OPEN AS USUAL
Feb 07, 2020
A challenger bank is a bank that is challenging traditional high-street banks. New online banks are perceived as hip, inexpensive, simplified and digital. They tend not to have high-street branches; this helps them save money.
Their main attraction is that they have lower barriers to entry than high street banks and are more digitally oriented, which is pleasing to their younger clientele.
Buyer beware: such companies may not have a banking license or have their customers' deposits guaranteed. You may not be able to visit them in person, unless you live close to a major city. The bank may grow too fast and their management get too greedy.
Banking scandals are not uncommon in the 21st century. You should not leave large sums on deposit in such an entity unless you have done your own due diligence about them. RegisteredAddress.co.uk does not offer an endorsement of any of the banks listed below. The information offered is merely a guide to the basic status of these companies.
The overall sense one has in researching these entities is that they are not established enough to deposit one's life savings with them but they are useful as a means of moving currency digitally.
Here is a quick overview of the most popular challenger banks. Account figures are approximate.
In no particular order:
1. Starling Bank
Founded by: Anne Boden
Notable features: The company received its banking licence from the Prudential Regulation Authority and the Financial Conduct Authority in July 2016. In November 2018, Starling announced a partnership with the Post Office, with whom they have a cash depositing partnership. As of September 2019, Starling cards were not part of the LINK network.
2. Monzo Bank
Founded by: Tom Blomfield, Jonas Huckestein, Jason Bates, Paul Rippon and Gary Dolman.
Notable features: In April 2017 it received a full banking licence by the Prudential Regulation Authority and the Financial Conduct Authority. From Wikipedia: "The company has expressed its intention to do away with a number of banking traditions such as physical branches and chequebooks which it regards as obsolete. Co-founder Tom Blomfield said the bank "will not be right for everyone", and described the company's target demographic as those who value convenience and technical innovation."
Founded by: Valentin Stalf and Maximilian Tayenthal
Notable features: In July 2016 it re-branded itself as N26 Bank, having received its own banking license from BaFin. It is headquartered in Berlin, Germany.
From Wikipedia: "On 11 February 2020, N26 announced that it will cease doing business in the United Kingdom and close all accounts effective 15 April, due to the UK withdrawal from the European Union. The company cited that European financial institutions can no longer operate in the region without applying for a banking license in the UK (rather than being allowed to operate under its EU license), as well as "the timings and framework outlined in the EU Withdrawal Agreement"."
Founded by: Nikolay Storonsky and Vlad Yatsenko.
Notable features: From Wikipedia:
"In December 2018, Revolut secured a specialised bank licence from European Central Bank, facilitated by the Bank of Lithuania.

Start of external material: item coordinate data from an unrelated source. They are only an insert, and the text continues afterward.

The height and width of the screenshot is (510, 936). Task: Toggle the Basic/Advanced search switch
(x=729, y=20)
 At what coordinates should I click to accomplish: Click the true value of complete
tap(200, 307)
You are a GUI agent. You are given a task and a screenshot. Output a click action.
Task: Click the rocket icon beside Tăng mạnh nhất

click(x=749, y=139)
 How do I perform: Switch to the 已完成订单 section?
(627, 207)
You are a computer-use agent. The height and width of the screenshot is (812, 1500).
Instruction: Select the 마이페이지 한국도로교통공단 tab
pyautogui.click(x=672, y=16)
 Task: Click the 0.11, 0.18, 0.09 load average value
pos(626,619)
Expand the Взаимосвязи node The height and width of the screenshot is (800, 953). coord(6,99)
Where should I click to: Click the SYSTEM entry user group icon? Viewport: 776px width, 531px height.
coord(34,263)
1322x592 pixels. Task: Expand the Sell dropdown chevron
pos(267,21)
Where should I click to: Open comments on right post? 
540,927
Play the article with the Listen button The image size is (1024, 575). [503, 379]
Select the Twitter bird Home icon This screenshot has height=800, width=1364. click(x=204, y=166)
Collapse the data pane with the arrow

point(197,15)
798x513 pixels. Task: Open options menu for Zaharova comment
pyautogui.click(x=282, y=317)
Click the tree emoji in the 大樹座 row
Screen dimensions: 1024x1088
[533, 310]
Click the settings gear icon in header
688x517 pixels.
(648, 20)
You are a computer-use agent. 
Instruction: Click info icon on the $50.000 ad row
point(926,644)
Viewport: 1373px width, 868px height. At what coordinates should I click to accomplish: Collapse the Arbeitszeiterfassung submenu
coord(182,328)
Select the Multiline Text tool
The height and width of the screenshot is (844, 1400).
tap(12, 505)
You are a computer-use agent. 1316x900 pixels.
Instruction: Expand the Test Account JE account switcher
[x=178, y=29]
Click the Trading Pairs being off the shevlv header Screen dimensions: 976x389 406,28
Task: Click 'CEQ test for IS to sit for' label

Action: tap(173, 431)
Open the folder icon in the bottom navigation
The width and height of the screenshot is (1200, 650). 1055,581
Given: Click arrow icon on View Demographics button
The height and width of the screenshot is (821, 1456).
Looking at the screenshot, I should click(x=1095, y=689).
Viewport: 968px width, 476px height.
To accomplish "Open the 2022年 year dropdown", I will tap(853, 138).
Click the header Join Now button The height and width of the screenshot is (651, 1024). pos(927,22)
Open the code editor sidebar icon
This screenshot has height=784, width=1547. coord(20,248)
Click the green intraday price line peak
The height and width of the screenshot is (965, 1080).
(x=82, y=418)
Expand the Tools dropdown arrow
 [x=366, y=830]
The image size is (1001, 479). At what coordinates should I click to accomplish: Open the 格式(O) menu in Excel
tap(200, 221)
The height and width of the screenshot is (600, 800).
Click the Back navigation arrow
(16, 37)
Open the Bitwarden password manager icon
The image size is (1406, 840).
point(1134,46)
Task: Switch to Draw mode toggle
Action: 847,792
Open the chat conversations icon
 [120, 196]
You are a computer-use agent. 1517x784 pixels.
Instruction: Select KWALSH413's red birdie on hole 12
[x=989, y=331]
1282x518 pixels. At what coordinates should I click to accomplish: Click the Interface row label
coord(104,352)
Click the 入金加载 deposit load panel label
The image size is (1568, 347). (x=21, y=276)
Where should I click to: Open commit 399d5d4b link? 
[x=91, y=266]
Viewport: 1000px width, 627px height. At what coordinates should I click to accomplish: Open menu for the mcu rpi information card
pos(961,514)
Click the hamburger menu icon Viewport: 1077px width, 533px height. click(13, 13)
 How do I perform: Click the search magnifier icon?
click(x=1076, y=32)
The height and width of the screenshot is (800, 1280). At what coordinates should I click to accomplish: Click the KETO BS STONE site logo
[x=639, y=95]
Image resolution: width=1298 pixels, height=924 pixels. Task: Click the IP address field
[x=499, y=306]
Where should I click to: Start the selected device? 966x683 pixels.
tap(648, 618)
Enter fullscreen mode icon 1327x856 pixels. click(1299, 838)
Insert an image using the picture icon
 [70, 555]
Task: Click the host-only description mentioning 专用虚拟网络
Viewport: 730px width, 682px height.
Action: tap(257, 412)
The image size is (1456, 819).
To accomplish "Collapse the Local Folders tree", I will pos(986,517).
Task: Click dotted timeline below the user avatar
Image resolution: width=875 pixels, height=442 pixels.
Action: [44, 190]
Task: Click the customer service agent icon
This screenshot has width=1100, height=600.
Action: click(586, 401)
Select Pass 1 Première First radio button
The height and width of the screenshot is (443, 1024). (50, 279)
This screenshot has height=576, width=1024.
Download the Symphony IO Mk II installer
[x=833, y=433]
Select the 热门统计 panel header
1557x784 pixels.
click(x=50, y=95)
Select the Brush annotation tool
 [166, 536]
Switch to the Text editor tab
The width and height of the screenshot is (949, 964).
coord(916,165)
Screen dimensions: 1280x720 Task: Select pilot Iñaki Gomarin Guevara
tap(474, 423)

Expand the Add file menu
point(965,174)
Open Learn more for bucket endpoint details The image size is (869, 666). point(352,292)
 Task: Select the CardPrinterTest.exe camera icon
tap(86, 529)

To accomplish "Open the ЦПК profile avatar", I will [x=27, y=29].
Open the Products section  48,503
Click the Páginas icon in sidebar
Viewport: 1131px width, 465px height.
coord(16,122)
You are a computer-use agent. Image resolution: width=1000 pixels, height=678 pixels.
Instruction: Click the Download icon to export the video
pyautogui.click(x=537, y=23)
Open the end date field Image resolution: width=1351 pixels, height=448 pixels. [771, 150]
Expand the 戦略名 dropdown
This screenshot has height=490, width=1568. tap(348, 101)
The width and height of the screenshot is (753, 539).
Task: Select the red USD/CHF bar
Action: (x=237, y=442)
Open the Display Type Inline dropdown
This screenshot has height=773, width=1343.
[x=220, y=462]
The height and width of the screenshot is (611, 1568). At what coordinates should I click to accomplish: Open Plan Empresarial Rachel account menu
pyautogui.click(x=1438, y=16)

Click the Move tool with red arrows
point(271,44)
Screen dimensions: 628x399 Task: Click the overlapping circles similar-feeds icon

Having secured a specialised bank licence, Revolut is authorised to accept deposits and offer consumer credits. The main difference between a specialised and a full-range bank is that the former is not authorised to provide investment services. At the same time, an Electronic Money Institution licence was issued by the Bank of Lithuania.
In March 2019, an exposé of the company's employment practices and culture was published by Wired. This found evidence of unpaid work, high staff turnover and employees being ordered to work weekends to meet performance indicators. A more recent article suggests that the company has responded to criticism and Revolut now has higher rating than its peers on Glassdoor.
It was also revealed the company's Chief Financial Officer had quit, following allegations of compliance lapses. This was denied by Revolut in a blog post."
Founded by: Norris Koppel
Notable features: From Wikipedia: "Monese initially provided all of its services free of charge, with the exception of international money transfer – but in 2016 it began charging a fixed fee of £4.95 per month for its current account product. It subsequently launched other plans and, as of November 2019, offers three different pricing plans: "Simple" with limited benefits but no fixed monthly fee, "Classic" for £4.95 per month, and "Premium" with no transaction charges for £14.95 per month."
Founded by: Rich Wagner
Notable features: From Wilipedia: "Cashplus, the product brand of APS, is a provider of prepaid MasterCards and current account for consumers, small businesses and local government authorities in the UK. Introduced in September 2005, Cashplus was the first prepaid credit card to be launched in the UK. As of 2008, it was Europe's leading MasterCard-based prepaid service."
Even reviewing the bare known facts about challenger banks is enough for the wary depositor to form an opinion. Such banks are very useful if the client is having trouble getting access to an established high-street bank account. However, they must be viewed in the same way as an investor looks at buying the stock of a new digital startup: risky.
It is tedious to have to negotiate with a 'small footprint' company if something goes badly wrong with their service. The thing that lets them move fast and offer low-cost services (low overheads) also means that getting a human being on the telephone when the app goes down will likely be difficult.